I have voted in every election since the 1980 presidential election. I’ve often been unhappy with the choices presented by the two major parties. This time both of those choices have fallen far below an acceptable level for me and for many others. I think this election presents a rare opportunity and so I have decided to vote for Gary Johnson, the Libertarian Party candidate, even though I’m not a Libertarian or a strong adherent to any political party platform and even though I don’t think the Libertarians will win the election, at least not in the first round. If you find yourself in a similar position, you may want to read on…
Here is the crux of the matter: If Johnson can just win enough electoral votes to prevent either Trump or Clinton from getting a majority, this election becomes a whole new ball game. According to the Electoral College rules, if no presidential candidate gets 270 electoral votes:
If no candidate receives a majority of Electoral votes, the House of Representatives elects the President from the 3 Presidential candidates who received the most Electoral votes. Each state delegation has one vote. The Senate would elect the Vice President from the 2 Vice Presidential candidates with the most Electoral votes. Each Senator would cast one vote for Vice President.

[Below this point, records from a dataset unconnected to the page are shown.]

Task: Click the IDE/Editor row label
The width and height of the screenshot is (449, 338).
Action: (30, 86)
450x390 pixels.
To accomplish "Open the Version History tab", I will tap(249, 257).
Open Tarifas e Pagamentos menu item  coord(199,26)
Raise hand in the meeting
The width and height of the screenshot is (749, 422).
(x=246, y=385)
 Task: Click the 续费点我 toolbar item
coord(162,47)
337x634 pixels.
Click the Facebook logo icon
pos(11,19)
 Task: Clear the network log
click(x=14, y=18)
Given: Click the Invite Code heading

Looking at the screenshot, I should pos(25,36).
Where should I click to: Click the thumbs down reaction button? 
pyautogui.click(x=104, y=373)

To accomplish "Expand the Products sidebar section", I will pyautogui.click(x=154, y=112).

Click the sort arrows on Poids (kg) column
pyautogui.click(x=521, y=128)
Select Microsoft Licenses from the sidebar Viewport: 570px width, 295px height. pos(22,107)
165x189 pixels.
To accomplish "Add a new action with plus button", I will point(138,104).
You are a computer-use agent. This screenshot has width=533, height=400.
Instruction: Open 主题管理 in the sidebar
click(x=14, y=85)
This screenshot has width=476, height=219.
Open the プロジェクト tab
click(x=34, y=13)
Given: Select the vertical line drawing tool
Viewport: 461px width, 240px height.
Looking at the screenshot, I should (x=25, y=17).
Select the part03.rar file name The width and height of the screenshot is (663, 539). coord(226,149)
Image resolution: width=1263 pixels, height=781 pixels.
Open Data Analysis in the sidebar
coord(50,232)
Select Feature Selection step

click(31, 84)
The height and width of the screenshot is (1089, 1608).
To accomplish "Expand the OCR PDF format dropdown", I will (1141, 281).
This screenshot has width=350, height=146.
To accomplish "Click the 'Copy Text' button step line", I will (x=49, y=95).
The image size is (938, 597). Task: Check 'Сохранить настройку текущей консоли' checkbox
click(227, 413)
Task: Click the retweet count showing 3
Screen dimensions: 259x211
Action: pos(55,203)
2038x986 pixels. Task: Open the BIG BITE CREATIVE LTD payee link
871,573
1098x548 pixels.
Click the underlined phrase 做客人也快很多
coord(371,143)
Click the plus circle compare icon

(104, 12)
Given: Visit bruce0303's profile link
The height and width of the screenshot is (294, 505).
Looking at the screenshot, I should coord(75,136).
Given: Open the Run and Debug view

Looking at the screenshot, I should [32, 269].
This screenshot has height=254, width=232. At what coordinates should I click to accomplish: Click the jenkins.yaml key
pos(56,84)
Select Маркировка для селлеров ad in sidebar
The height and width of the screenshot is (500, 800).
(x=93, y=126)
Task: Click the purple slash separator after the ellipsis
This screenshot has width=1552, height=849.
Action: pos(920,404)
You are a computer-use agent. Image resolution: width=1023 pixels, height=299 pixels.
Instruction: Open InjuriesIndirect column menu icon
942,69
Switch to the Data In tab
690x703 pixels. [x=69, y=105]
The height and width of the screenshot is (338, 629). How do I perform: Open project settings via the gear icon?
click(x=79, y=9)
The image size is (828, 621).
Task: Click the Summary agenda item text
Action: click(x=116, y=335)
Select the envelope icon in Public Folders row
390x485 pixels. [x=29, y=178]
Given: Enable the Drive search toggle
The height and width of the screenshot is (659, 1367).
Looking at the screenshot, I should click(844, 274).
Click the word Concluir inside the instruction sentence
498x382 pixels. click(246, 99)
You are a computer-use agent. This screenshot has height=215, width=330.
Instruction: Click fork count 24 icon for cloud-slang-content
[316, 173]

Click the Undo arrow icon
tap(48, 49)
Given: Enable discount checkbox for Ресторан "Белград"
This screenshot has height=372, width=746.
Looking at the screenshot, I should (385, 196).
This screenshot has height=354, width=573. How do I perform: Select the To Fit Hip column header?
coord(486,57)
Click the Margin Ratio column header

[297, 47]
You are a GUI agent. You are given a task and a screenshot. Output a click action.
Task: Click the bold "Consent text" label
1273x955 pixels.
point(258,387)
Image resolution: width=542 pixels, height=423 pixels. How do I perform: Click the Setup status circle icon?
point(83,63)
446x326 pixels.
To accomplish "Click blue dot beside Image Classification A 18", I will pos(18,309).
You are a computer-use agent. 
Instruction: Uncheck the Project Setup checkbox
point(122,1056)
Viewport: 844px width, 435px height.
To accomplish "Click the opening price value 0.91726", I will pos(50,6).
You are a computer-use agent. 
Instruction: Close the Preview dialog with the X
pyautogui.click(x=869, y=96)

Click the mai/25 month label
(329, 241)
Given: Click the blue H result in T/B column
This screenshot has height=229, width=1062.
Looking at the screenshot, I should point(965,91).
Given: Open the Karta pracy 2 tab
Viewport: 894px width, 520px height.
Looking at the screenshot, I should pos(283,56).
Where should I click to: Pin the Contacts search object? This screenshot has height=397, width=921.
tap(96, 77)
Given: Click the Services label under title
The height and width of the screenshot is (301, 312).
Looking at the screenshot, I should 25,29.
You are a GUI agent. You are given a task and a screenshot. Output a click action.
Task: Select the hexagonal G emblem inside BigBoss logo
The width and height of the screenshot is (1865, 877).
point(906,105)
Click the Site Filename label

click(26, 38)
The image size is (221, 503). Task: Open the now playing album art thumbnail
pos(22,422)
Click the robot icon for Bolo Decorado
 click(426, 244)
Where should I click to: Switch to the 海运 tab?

If the House of Representatives fails to elect a President by Inauguration Day, the Vice-President Elect serves as acting President until the deadlock is resolved in the House. (Source)
This should be interesting. So, the lack of majority would provide an opportunity for our elected representatives in congress to decide. We would have a 3 way race for President. I think Johnson will press the issues in the ensuing debates more than either of his opponents have done in the past. Each candidate would have to justify themselves on a stronger basis than the ad hominem attacks on each other that we’ve seen from Clinton and Trump. We could also end up with a President and Vice President from different parties. (It’s been said that all three vice presidential candidates are more popular than their running mates.) If Johnson is elected, he will have to cooperate with the Democrats and Republicans in congress to an extent that no other President has because party loyalty would be much less of an influence on both sides of the isle. On the issues, there are definitely somethings on which I would strongly disagree with Johnson and agree, at least to some extent, on others. But, we’re electing a President, not an Emperor. I would much rather have elected representatives cooperate more in resolving these issues than have the deadlock or single party domination that we’ve had in the past.
In spite of the lack of media attention, Johnson seems to have enough grass roots support in some crucial states to make this happen. He’s the only 3rd party candidate who is on the ballot in all 50 states. Both he and his running mate have experience as elected (Republican, not that it matters) state governors (the executive branch of government). Several newspapers have endorsed him instead of Clinton or Trump, most notably the Chicago Tribune and the Detroit News among others.
Even if it doesn’t come to a congressional election of the President this year, there may still be some long-term benefit for the future. If a third party candidate gets at least 5% of the popular vote, the party qualifies for some of the federal supporting funds that the major parties get to help them get on the ballot in all 50 states. This could help break the duopoly held the major parties and open the way for a more representative electoral system.
My reasons for voting for Johnson this time really have nothing to do with the Libertarian Party platform that he’s running on. For me, it’s about checks and balances in government and about diversity and cooperation. The argument against voting for 3rd party candidates has always been that those who do so are wasting their vote because the outcome is binary. Many people lament the two choices we are given, and grudgingly accept this argument and “hold their nose and vote” for the lesser of two bad alternatives. Given the unpopularity of both major party candidates in this election, I don’t think that argument is as persuasive as it used to be if it ever really was (see here).
I’m not writing to change anyone’s mind about who to vote for. I know I have family and many friends who are happy with one or the other major party candidate and I respect that choice. For me, faith, family and friendship go deeper than politics. For others, though, who are less happy, like me, I just want to explain my reasons for voting a third way. I’m not going to go into the reasons why both candidates are unacceptable to me. Those interested can find links to several articles posted on my Facebook page in the past several months. You may have your own reasons. Given that both candidates are unacceptable, and that not voting at all is definitely wasteful, I think the above reasons make a vote for Gary Johnson a meaningful strategy, not necessarily a wasteful one. It may be a long shot, but I think the opportunity that this election presents makes it worth a try; better than doing nothing or going along with politics as usual.